Exercise →
Using the records below, copy every line that holds the string "computer".

Input records →

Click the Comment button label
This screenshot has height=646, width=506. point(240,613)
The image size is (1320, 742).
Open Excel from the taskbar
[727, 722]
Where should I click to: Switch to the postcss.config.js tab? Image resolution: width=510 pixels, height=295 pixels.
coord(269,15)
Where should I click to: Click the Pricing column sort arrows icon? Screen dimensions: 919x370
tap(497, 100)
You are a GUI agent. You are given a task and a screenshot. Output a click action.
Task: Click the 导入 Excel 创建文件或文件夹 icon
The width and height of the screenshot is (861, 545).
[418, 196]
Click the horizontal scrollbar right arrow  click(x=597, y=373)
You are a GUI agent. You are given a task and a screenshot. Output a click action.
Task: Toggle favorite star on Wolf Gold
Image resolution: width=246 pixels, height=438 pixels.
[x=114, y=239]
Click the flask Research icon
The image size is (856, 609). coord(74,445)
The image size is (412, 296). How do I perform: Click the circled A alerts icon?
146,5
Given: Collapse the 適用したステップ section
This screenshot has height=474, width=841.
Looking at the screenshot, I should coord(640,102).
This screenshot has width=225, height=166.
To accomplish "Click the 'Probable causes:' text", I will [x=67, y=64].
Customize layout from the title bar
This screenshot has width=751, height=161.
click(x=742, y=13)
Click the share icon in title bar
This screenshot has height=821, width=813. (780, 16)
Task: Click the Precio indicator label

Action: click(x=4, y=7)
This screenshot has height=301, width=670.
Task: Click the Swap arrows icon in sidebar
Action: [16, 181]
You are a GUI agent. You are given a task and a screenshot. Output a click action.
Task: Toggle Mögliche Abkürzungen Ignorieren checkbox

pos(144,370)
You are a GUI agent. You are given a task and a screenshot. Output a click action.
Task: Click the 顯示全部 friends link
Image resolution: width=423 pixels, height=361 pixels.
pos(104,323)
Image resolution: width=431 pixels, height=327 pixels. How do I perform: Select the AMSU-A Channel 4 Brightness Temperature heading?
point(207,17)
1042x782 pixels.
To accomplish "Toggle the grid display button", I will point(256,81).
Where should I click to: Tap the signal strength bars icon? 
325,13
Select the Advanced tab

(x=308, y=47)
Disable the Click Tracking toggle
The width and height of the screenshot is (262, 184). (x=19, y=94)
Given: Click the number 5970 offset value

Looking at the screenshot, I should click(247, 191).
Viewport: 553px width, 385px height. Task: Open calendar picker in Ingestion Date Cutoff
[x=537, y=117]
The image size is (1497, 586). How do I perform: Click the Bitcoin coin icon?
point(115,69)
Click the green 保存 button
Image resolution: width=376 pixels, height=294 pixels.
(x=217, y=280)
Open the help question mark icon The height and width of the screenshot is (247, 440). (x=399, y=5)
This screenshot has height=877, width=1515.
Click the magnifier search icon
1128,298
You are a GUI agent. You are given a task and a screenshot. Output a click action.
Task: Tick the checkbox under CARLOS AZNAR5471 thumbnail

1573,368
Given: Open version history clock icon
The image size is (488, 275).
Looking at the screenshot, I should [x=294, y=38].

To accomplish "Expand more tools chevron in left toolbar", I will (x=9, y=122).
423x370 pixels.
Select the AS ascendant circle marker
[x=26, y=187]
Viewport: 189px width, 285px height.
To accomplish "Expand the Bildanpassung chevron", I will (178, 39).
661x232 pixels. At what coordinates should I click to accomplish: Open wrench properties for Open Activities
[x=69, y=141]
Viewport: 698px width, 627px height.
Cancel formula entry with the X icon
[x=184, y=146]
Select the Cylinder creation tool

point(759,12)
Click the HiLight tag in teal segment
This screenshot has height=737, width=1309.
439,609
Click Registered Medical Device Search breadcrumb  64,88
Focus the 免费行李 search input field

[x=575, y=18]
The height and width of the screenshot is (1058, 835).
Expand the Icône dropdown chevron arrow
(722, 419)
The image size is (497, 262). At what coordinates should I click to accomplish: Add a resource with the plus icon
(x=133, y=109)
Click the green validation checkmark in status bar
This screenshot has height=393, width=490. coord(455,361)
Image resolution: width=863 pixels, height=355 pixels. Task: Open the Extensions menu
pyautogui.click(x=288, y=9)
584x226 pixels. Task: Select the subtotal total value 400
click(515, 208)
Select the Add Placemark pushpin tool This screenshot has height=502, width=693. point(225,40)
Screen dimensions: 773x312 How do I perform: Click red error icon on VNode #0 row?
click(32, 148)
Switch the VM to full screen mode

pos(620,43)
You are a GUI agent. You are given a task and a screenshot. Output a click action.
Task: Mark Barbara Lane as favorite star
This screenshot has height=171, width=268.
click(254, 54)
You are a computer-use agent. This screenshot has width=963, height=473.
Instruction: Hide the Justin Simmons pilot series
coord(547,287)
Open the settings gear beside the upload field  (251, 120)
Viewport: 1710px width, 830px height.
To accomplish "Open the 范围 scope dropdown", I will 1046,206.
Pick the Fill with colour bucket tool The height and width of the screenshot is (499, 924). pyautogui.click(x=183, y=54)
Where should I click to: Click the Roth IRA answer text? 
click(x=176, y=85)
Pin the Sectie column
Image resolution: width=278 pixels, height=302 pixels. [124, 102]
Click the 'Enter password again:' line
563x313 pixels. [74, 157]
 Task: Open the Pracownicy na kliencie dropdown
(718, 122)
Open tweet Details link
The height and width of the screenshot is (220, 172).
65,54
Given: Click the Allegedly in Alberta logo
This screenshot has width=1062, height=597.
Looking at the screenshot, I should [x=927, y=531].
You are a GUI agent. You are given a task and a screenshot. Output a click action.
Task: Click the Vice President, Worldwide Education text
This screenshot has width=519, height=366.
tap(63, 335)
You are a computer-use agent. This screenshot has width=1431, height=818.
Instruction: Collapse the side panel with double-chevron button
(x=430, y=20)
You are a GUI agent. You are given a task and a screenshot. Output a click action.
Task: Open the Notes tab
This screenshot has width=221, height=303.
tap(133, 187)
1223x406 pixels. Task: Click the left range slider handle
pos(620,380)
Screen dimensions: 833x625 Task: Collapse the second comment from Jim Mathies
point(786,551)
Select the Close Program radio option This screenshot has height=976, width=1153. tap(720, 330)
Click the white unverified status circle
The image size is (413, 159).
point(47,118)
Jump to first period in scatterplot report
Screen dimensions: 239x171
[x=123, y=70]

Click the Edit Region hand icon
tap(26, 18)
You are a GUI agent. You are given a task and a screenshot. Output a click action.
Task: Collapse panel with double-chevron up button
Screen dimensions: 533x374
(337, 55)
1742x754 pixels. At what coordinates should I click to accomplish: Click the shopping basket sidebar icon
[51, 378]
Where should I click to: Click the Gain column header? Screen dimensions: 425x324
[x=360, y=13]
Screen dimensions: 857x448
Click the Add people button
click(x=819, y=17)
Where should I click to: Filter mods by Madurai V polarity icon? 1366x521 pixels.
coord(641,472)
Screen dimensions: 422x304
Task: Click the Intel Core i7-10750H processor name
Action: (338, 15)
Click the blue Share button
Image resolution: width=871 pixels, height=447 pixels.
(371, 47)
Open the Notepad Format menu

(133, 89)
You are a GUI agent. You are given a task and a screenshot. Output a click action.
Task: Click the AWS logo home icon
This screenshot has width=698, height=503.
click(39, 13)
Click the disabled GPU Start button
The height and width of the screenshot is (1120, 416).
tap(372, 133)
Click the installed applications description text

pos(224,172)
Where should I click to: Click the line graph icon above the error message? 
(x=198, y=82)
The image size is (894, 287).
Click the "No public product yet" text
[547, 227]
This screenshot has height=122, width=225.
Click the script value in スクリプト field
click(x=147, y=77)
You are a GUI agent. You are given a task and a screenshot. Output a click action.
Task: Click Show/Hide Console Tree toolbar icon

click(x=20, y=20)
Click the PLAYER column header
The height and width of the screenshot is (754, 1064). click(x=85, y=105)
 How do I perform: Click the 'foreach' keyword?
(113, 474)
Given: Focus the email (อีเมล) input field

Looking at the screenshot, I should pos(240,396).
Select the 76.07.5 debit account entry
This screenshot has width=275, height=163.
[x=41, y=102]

Solved problem →
You are a computer-use agent. This screenshot has width=963, height=473.
You are a computer-use agent. This screenshot has width=1431, height=818.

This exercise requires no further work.